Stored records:
---*---

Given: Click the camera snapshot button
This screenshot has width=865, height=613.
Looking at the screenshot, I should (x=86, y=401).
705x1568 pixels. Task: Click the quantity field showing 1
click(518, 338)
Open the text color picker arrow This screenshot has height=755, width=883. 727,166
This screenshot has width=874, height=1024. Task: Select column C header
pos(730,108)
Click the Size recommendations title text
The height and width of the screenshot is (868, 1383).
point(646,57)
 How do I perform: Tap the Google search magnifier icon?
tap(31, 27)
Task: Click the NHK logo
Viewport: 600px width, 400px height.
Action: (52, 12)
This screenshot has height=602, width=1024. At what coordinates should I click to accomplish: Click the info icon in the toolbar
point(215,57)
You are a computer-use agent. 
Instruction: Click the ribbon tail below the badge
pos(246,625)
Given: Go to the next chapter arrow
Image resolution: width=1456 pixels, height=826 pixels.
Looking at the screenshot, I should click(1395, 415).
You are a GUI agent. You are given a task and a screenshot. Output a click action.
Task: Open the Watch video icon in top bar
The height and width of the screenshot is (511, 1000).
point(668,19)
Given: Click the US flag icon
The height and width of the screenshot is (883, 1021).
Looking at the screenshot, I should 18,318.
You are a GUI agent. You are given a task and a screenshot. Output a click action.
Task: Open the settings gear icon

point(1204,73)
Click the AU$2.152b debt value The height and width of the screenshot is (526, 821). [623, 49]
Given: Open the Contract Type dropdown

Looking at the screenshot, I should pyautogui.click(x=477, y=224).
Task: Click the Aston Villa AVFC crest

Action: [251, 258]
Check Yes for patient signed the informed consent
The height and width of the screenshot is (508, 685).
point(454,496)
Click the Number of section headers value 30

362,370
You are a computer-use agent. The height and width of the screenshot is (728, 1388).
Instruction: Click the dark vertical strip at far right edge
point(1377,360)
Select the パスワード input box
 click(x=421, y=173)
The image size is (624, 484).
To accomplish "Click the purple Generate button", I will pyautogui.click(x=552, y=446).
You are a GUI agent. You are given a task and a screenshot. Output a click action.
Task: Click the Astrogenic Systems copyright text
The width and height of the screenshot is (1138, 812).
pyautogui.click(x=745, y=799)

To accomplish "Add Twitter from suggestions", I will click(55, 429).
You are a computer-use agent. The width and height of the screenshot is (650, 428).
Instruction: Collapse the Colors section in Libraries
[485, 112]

---*---

- Required action: The records above are to be returned exactly as they appear.

- Result:
Given: Click the camera snapshot button
This screenshot has width=865, height=613.
Looking at the screenshot, I should (x=86, y=401).
705x1568 pixels. Task: Click the quantity field showing 1
click(518, 338)
Open the text color picker arrow This screenshot has height=755, width=883. 727,166
This screenshot has width=874, height=1024. Task: Select column C header
pos(730,108)
Click the Size recommendations title text
The height and width of the screenshot is (868, 1383).
point(646,57)
 How do I perform: Tap the Google search magnifier icon?
tap(31, 27)
Task: Click the NHK logo
Viewport: 600px width, 400px height.
Action: (52, 12)
This screenshot has height=602, width=1024. At what coordinates should I click to accomplish: Click the info icon in the toolbar
point(215,57)
You are a computer-use agent. 
Instruction: Click the ribbon tail below the badge
pos(246,625)
Given: Go to the next chapter arrow
Image resolution: width=1456 pixels, height=826 pixels.
Looking at the screenshot, I should click(1395, 415).
You are a GUI agent. You are given a task and a screenshot. Output a click action.
Task: Open the Watch video icon in top bar
The height and width of the screenshot is (511, 1000).
point(668,19)
Given: Click the US flag icon
The height and width of the screenshot is (883, 1021).
Looking at the screenshot, I should 18,318.
You are a GUI agent. You are given a task and a screenshot. Output a click action.
Task: Open the settings gear icon

point(1204,73)
Click the AU$2.152b debt value The height and width of the screenshot is (526, 821). [623, 49]
Given: Open the Contract Type dropdown

Looking at the screenshot, I should pyautogui.click(x=477, y=224).
Task: Click the Aston Villa AVFC crest

Action: [251, 258]
Check Yes for patient signed the informed consent
The height and width of the screenshot is (508, 685).
point(454,496)
Click the Number of section headers value 30

362,370
You are a computer-use agent. The height and width of the screenshot is (728, 1388).
Instruction: Click the dark vertical strip at far right edge
point(1377,360)
Select the パスワード input box
 click(x=421, y=173)
The image size is (624, 484).
To accomplish "Click the purple Generate button", I will pyautogui.click(x=552, y=446).
You are a GUI agent. You are given a task and a screenshot. Output a click action.
Task: Click the Astrogenic Systems copyright text
The width and height of the screenshot is (1138, 812).
pyautogui.click(x=745, y=799)

To accomplish "Add Twitter from suggestions", I will click(55, 429).
You are a computer-use agent. The width and height of the screenshot is (650, 428).
Instruction: Collapse the Colors section in Libraries
[485, 112]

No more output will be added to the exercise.